**TASK TO CARRY OUT**:
Search the records for "icon" and copy each line that holds it.

**DATA SHOWN**:
•••••

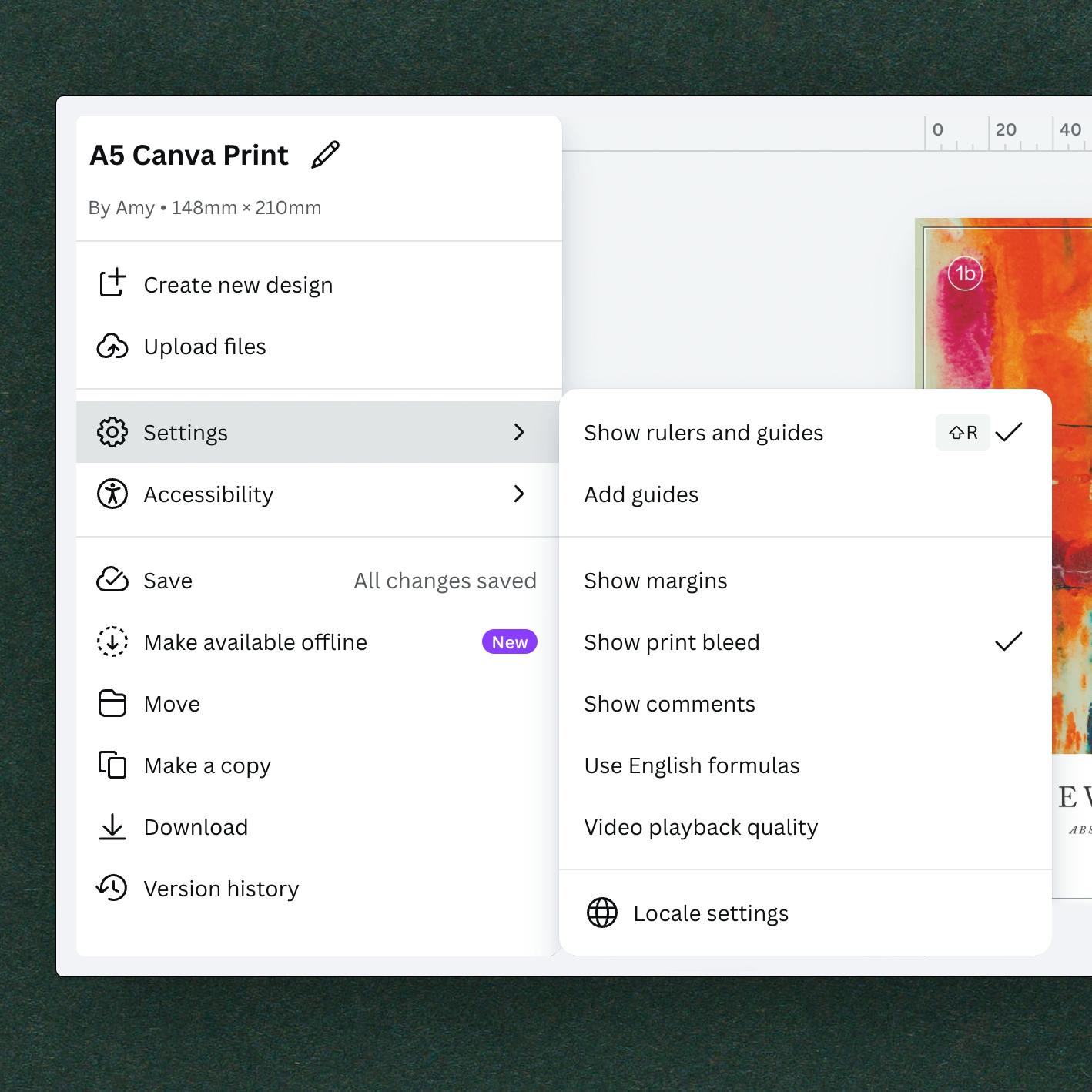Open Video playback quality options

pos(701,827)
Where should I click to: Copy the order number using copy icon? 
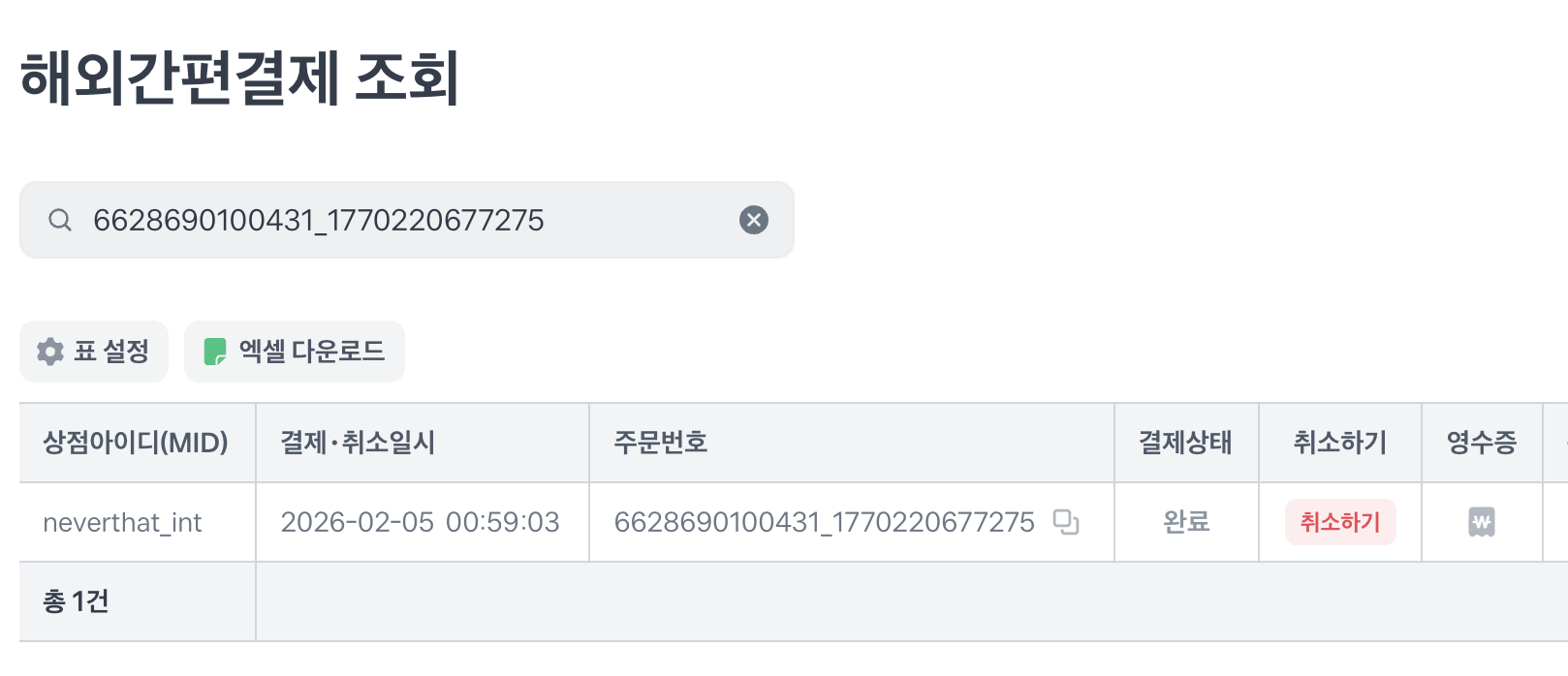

•••••

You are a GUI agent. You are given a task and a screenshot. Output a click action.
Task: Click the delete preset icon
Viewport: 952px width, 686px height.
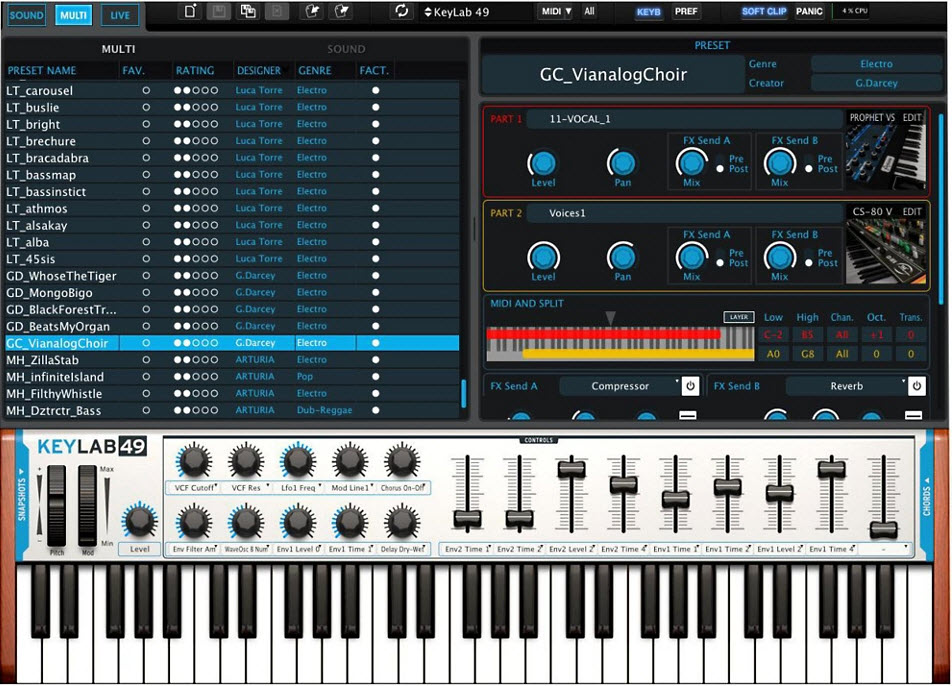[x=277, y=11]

•••••

**FINAL ANSWER**:
Where should I click to: Copy the order number using copy icon? 
Task: Click the delete preset icon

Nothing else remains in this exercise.